— INSTRUCTIONS FOR THE TASK —
Write out exactly the lines of the entries below from the one holding "Screen dimensions: 1022x421" to the one holding "Show more of", inclusive, and leave out all other lines.

— EXCERPTED DATA —
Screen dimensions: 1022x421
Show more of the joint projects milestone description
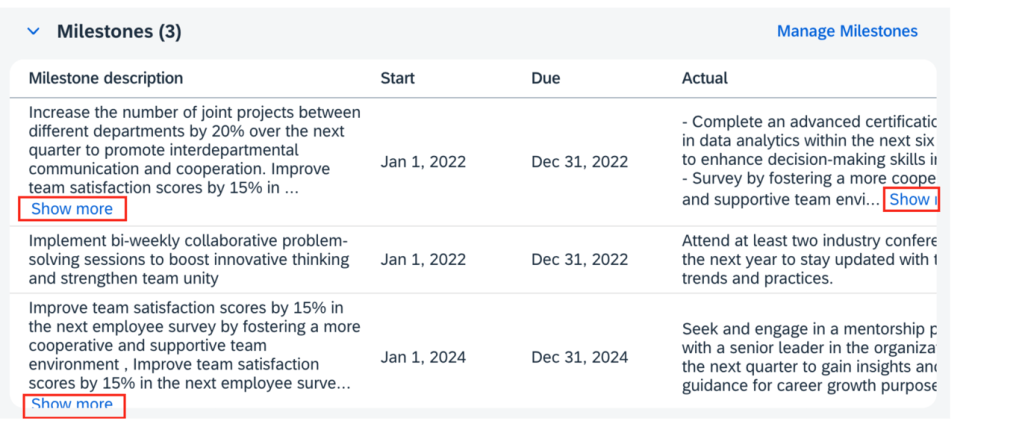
--
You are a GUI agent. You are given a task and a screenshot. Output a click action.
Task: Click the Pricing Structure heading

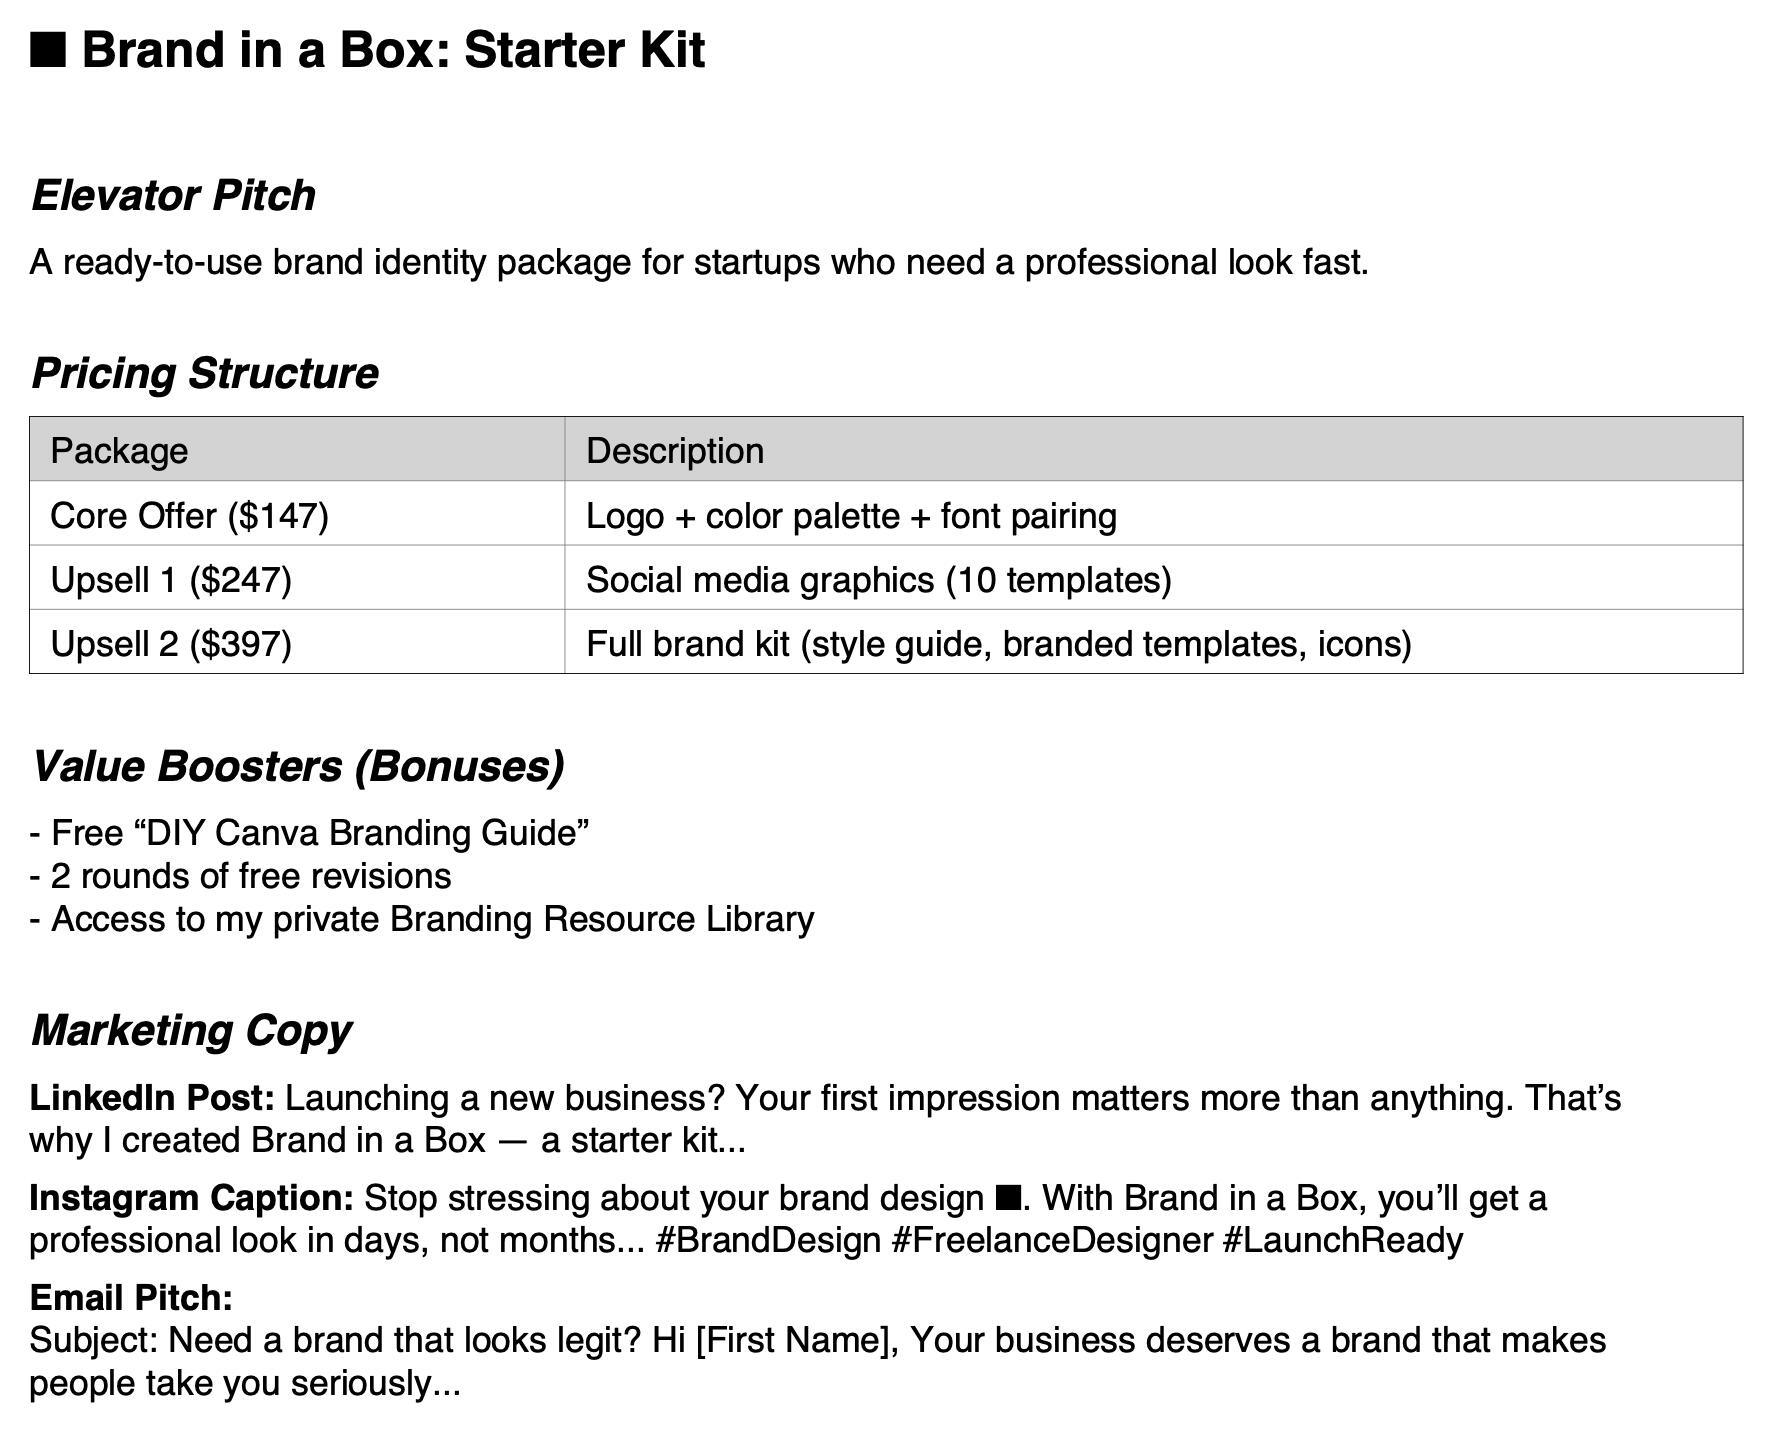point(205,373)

— ANSWER BELOW —
Screen dimensions: 1022x421
Show more of the joint projects milestone description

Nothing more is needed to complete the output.